Задание —
Ответьте по тексту документа:
(a) Что снял Ленин, прибыв на собрание?
(b) Кто оставался опасливым от лица ВО?
(c) На какое число был назначен Второй съезд?

Текст документа —
"""

Октябрь — страница 57 из 71

Ленин прибыл одним из последних. Он снял парик, уселся в углу и сразу же в очередной раз бросился страстно и отчаянно защищать свою стратегию. Мы уже пробовали компромисс. Настрой масс был не нерешительным, а изменчивым, сказал он. Они выжидали. Они «дали доверие большевикам и требуют от них не слов, а дел».

Все присутствующие согласились, что это одно из самых ярких выступлений Ленина. Но даже так он не смог разогнать все сомнения.

От лица ВО, этих маловероятных скептиков, оставался опасливым Крыленко. Володарский осмелился сказать, что «на улицу никто не рвется, но по призыву Совета все явятся». Из Рождественского округа дошли «сомнения… восстанут ли они [рабочие]». Из Охтенского: «Дело плохо». «В Красном Селе все не очень хорошо. В Кронштадте падает мораль». И Зиновьев испытывал «серьезные сомнения по поводу верности успеха восстания».

Уже хорошо известные доводы закончились. Наконец, под непрекращающийся снаружи мокрый снег, большевики проголосовали.

Ленин желал официального одобрения предыдущего решения, хоть и оставил открытым вопрос о форме и времени восстания, делая уступку ЦК и главам Петроградского совета и Всероссийского исполнительного комитета. Зиновьев, напротив, призывал к категорическому запрету на организацию восстания до Второго съезда, назначенного на 20 октября, на котором можно было бы провести совещание с представителями большевистской фракции.

"""

Перечень строк —
"""

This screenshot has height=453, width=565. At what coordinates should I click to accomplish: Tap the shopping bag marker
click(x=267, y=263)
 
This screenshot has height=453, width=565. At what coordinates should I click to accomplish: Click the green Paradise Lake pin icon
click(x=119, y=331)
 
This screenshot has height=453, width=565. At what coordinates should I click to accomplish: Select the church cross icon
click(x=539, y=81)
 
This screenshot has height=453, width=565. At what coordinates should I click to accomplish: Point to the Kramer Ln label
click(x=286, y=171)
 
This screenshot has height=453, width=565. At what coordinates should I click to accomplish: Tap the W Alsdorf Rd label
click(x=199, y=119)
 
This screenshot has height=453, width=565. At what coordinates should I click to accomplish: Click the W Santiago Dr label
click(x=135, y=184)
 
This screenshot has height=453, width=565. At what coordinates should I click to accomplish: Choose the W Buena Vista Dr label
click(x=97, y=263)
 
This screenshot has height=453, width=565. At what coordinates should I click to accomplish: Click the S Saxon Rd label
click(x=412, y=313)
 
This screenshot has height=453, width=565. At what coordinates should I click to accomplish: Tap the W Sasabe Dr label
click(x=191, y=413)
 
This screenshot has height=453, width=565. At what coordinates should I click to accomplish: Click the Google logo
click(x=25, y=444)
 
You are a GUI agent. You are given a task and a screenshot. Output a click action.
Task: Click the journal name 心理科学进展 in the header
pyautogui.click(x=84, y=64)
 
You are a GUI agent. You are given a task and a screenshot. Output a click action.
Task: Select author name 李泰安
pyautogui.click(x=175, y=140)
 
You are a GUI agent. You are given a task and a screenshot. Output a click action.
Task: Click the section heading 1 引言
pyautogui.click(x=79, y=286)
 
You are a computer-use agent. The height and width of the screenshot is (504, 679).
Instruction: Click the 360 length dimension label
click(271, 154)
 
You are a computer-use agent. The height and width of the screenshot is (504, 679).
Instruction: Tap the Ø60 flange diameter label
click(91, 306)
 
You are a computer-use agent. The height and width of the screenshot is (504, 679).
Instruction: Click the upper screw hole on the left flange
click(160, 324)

"""

Полное решение —
(a) Парик.
(b) Крыленко.
(c) На 20 октября.